July 22, 2019

New field tool could help California harvest more spinach

A new tool to more efficiently harvest Monterey County’s $143 million spinach crop might bring relief for farmers struggling to find enough fieldworkers to pick it.

According to a story in the Salinas Californian, The spinach guard, developed by Harvest Moon Automation, looks like nothing so much as a series of piano keys, splayed mere inches above the ground. It attaches to the front of a harvester, sticking just a few feet out in front of the machine.

When the tiny cameras positioned above the keys sense irregularities in the spinach — such as downy mildew, bird droppings, or something else you wouldn’t want showing up in your salad — the piano keys depress that patch of spinach, pushing it below the reach of the bandsaw or laser that slices through the stems of spinach leaves.

Last year spinach was the 10th-highest grossing crop in the county, valued at $143,376,000 by the 2018 Monterey County Agricultural Commissioner’s Crop Report.
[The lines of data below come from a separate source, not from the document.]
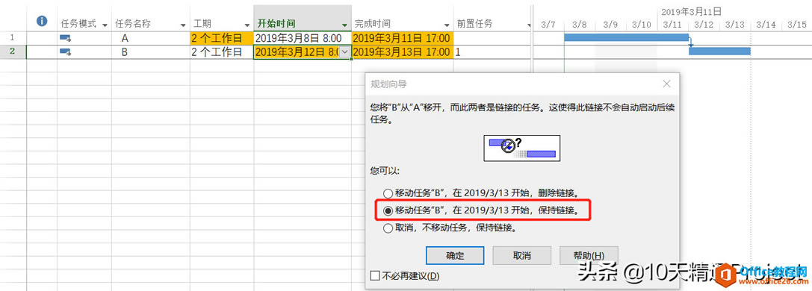
Task: Click task A's 完成时间 cell
Action: (x=402, y=38)
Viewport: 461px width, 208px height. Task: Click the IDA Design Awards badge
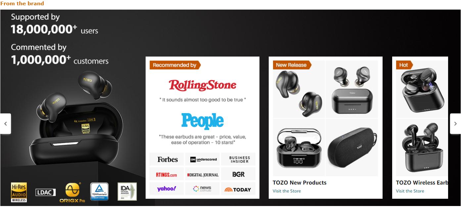pos(127,191)
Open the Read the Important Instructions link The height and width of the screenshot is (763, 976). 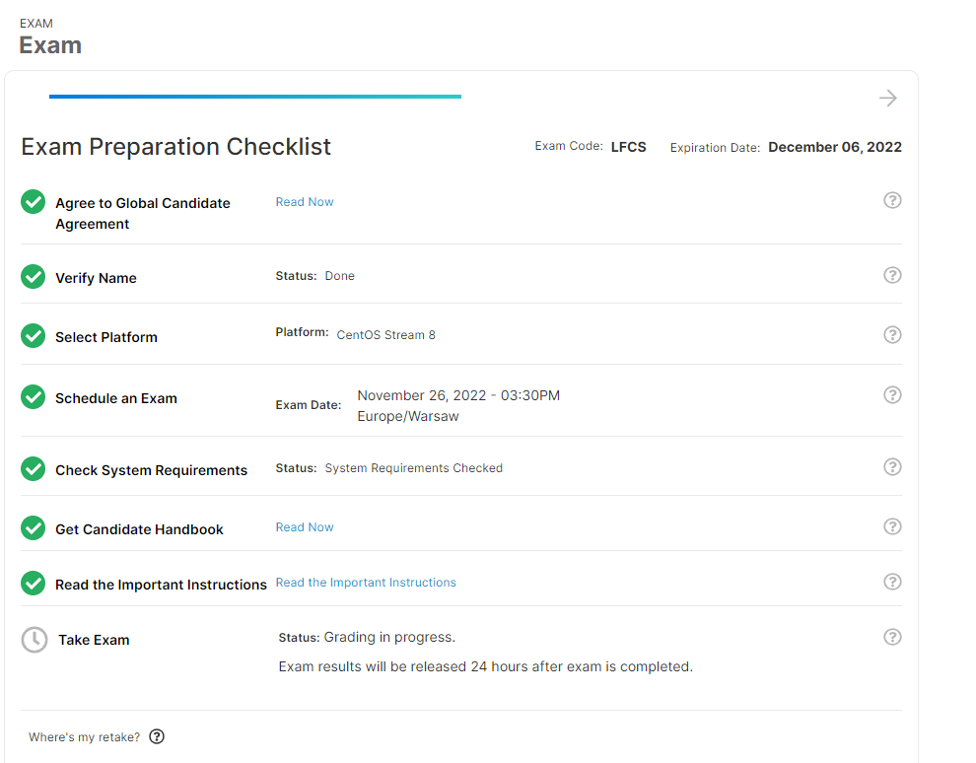(366, 583)
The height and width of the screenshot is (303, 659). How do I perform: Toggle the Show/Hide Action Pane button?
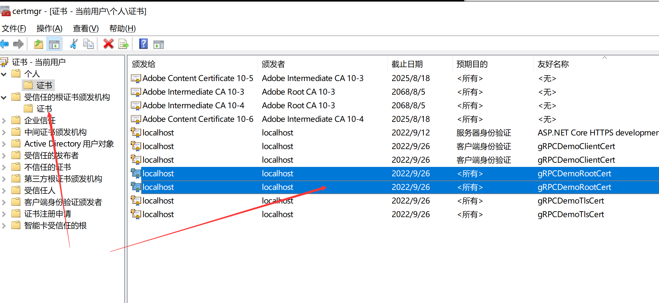coord(159,44)
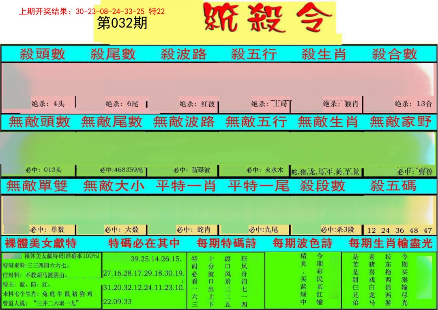Click the 平特一肖 heading
This screenshot has height=310, width=438.
[x=186, y=186]
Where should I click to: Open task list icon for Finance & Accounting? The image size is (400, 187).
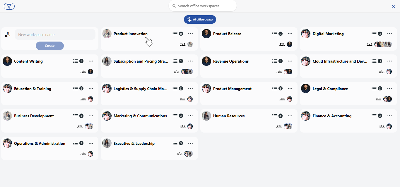pyautogui.click(x=374, y=116)
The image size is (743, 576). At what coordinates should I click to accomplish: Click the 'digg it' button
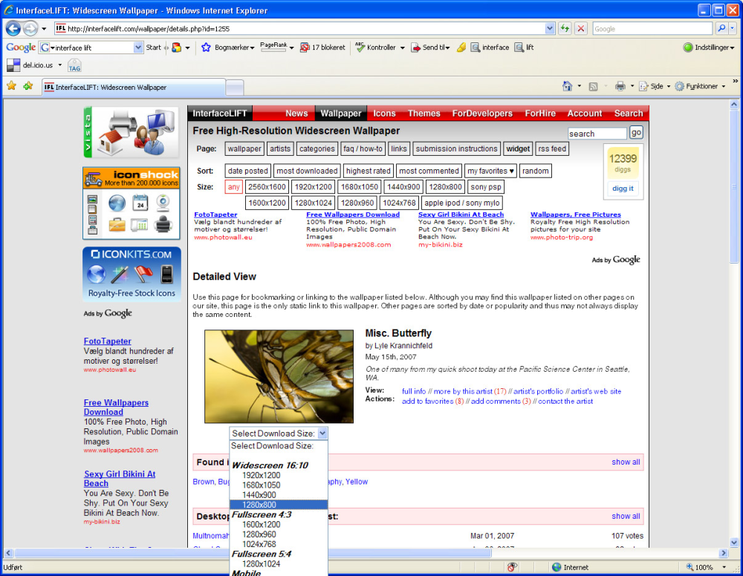623,189
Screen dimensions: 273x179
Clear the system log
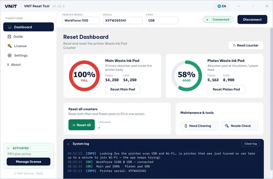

More than 16,000 acres were dedicated to cultivating spinach.

With a dwindling, aging farmworker labor market, Harvest Moon Automation co-founders Stephen Jens and Tom Garnett hope to appeal to farmers who find themselves short on laborers.

After several years of development, the spinach guard is due to hit the market in 2019. Earthbound Farms was among some of the farms that were willing to test out the harvester for Harvest Moon.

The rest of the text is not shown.